→ **Entries supplied**

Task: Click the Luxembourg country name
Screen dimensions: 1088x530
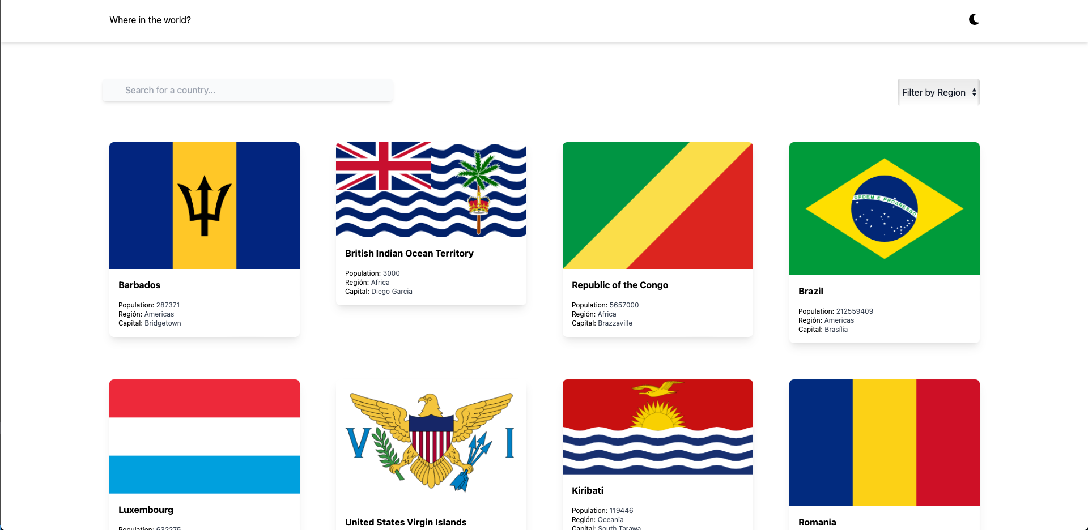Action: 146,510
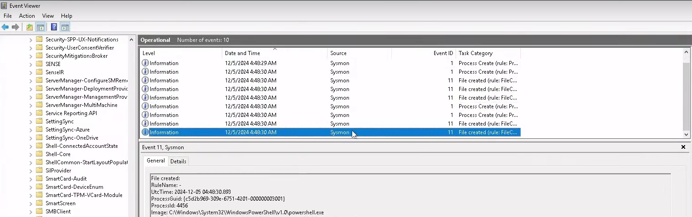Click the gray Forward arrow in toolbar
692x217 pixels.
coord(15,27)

→ **Assignment**
Although the records above contain pictures, only their text is to be repeated, exactly as given.

→ **Solution below**
Task: Click the Luxembourg country name
Screen dimensions: 1088x530
Action: 146,510
Click the gray Forward arrow in toolbar
692x217 pixels.
coord(15,27)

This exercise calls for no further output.